Reviewed by Colin Jacobson (April 25, 2023)

Raymond Chandler’s private eye character Philip Marlowe officially originated in 1939’s The Big Sleep. The character leapt to the silver screen a few years later and continues to stand as a film personality who we now see in 2023’s Marlowe.

Set in Los Angeles circa 1939, heiress Clare Cavendish (Diane Kruger) hires Marlowe (Liam Neeson) to locate movie prop master Nico Peterson (François Arnaud), her lover. Marlowe quickly discovers that Peterson died, apparently due to an accident prompted by his inebriation.

However, Marlowe doesn’t accept this as the whole story, especially because Clare claims Nico faked his own demise. Marlowe continues his investigation, one that leads him deep into unexpected places.

Going into Marlowe, it felt like a cinematic slam-dunk. With a cast that included Neeson, Kruger, Jessica Lange, Danny Huston, Alan Cumming and Colm Meaney as well as talented director Neil Jordan behind the camera, it seemed destined to turn into a winner.

However, that didn’t occur. Marlowe largely received mediocre or worse reviews and it found little audience in theaters.

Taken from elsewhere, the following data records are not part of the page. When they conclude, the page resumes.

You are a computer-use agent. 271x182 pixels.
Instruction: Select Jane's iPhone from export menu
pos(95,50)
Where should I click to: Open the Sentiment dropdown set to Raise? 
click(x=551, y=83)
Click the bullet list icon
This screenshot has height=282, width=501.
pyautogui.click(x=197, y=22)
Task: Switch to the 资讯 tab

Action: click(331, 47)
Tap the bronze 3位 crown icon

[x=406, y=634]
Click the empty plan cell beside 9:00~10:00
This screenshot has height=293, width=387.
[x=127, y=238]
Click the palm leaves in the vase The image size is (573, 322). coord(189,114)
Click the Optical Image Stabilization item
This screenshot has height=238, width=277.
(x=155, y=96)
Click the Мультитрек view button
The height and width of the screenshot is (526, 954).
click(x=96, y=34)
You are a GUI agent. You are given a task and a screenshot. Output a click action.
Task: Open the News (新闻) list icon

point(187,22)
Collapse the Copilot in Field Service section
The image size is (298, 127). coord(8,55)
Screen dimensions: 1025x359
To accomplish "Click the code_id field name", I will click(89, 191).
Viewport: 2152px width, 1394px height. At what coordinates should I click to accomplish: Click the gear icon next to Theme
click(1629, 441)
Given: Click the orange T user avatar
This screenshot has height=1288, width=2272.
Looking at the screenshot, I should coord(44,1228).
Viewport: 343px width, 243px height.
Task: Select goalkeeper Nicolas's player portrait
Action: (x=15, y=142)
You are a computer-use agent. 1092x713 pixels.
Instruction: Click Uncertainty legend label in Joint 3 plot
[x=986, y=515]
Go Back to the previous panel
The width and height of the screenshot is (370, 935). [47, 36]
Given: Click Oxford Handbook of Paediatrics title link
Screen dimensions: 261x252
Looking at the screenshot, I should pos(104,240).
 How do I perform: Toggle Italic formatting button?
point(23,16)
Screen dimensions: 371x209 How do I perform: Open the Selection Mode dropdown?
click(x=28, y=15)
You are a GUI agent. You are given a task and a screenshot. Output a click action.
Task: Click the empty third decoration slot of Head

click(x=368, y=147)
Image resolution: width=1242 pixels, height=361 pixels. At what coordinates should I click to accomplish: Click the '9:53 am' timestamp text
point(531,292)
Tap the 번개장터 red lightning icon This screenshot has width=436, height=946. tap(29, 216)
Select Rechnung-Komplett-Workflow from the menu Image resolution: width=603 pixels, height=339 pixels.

This kept me away from Marlowe during its multiplex run. Now that I’ve seen it on Blu-ray, I can’t claim I missed anything.

Not that I view Marlowe as an actual “bad movie”. Actually, I wish it reached that level of cinematic atrocity, as something genuinely horrid would provoke a real reaction from me.

Instead, Marlowe proves wholly, relentlessly, completely… meh. It never remotely intrigues the viewer, but it proves professional enough that it also does nothing to repel the audience.

Which makes it a competent but boring movie. Nothing here ever flops, but the end product lacks anything to make the film move.

We get less a “whodunnit” and more a “whocares”. Even the characters barely seem interested in the plot, as all tend to sleepwalk through the tale.

Though Chandler’s Marlowe varied in age across the books, it appears the role remained in his 30s/40s. Nearly 70 during the production, Neeson seems far too old for the part, and this becomes a drawback since so many women – often much younger ladies – need to flirt with him.

Granted, Neeson looks good for his age, and he still pulls off the “movie tough guy” reasonably well. Nonetheless, “Marlowe as AARP member” doesn’t work, and Neeson’s sluggish performance doesn’t help.

I expected the renewed connection between Michael Collins collaborators would inject life into Neeson. However, even paired with Jordan again, Neeson looks just as disinterested here as with all those banal thrillers he makes these days.

None of the supporting cast manages to add vivacity, and the screenplay doesn’t help. Marlowe lacks much coherence and just sends the lead from one dull circumstance to another.

Jordan adds no spark to the proceedings. He aspires to create a snappy neo-noir but instead delivers a slow, lifeless mystery with nothing compelling to make it work.

Again, Marlowe never becomes a cinematic monstrosity, but its status as a dull, lethargic “thriller” seems just as bad a fate. This winds up as a wholly mediocre and uninteresting detective story.

The Disc Grades: Picture A-/ Audio B/ Bonus F

Marlowe appears in an aspect ratio of 2.40:1 on this Blu-ray Disc. This became an outstanding image.

Sharpness worked well. Nary a sliver of softness interfered, so we got a tight, distinctive presentation.

No issues with jagged edges or shimmering occurred, and I saw no edge haloes. Print flaw remained absent.

The movie’s palette leaned heavily toward Period Movie Sepia, albeit with a lean toward orange at times as well as some teal. The colors came across well given the film’s stylistic choices.

Blacks felt deep and dense, while shadows appeared smooth and concise. The flick looked great.

Though not as impressive, the film’s DTS-HD MA 5.1 soundtrack felt more than suitable. The soundfield mostly focused on ambience, with only sporadic exceptions.

Sporadic violent scenes turned into the most active, but the film generally boasted general environmental information. This worked fine, however, as the soundscape manage to give us an appealing sense of place.

Audio quality satisfied, with speech that came across as natural and concise. Music sounded full and rich.

Effects showed good accuracy and range, albeit with bass that occasionally seemed a little too loud. Nonetheless, the audio largely suited the film.

No extras appear on the Blu-ray.

Some good talent made Marlowe but they failed to imbue life into the proceedings. With a miscast lead actor and zero sense of urgency or intrigue, the movie become a slow ride to nowhere. The Blu-ray offers excellent visuals and appropriate audio but it lacks bonus materials. Don’t expect a taut thriller from this dull dud.